--- Source material ---

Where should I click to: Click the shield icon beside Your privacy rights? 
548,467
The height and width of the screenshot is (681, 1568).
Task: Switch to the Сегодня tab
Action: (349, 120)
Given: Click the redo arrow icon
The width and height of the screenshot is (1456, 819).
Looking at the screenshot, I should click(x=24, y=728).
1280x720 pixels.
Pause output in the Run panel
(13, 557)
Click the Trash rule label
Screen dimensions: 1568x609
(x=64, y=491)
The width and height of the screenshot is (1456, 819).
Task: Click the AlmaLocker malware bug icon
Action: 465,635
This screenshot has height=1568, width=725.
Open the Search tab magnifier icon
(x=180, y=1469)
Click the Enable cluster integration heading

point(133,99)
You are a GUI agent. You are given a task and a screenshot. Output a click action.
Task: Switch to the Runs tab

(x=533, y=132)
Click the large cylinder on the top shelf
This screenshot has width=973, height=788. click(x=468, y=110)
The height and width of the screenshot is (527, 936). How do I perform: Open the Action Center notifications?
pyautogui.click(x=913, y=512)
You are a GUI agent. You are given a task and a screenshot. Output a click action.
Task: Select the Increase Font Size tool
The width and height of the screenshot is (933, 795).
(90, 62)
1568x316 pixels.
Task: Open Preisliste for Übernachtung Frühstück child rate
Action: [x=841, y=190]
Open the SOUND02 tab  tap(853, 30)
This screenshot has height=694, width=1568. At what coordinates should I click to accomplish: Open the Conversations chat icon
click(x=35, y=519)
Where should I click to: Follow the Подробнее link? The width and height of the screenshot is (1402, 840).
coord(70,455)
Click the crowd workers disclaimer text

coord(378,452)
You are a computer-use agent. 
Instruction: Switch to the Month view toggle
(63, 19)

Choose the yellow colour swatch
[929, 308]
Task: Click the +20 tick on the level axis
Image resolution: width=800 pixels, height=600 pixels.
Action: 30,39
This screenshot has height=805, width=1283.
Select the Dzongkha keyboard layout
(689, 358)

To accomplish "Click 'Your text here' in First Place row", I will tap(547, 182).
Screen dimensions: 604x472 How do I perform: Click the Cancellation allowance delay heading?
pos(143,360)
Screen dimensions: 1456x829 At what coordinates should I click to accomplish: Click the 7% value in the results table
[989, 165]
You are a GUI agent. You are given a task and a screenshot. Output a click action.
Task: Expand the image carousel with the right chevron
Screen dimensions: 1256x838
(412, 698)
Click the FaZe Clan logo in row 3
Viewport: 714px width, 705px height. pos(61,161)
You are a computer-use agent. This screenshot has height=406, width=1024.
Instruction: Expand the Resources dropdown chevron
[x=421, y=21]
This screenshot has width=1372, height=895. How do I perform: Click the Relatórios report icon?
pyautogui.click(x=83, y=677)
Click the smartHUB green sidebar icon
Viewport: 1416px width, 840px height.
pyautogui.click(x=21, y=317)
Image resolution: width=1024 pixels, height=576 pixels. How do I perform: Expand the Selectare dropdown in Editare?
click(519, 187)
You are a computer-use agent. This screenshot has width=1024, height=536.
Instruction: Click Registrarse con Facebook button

---

- **Work instructions**
Restate word for word the lines above, beginning at the first one and ending at the line that carries "1280x720 pixels.".

- **Solved problem**
Where should I click to: Click the shield icon beside Your privacy rights? 
548,467
The height and width of the screenshot is (681, 1568).
Task: Switch to the Сегодня tab
Action: (349, 120)
Given: Click the redo arrow icon
The width and height of the screenshot is (1456, 819).
Looking at the screenshot, I should click(x=24, y=728).
1280x720 pixels.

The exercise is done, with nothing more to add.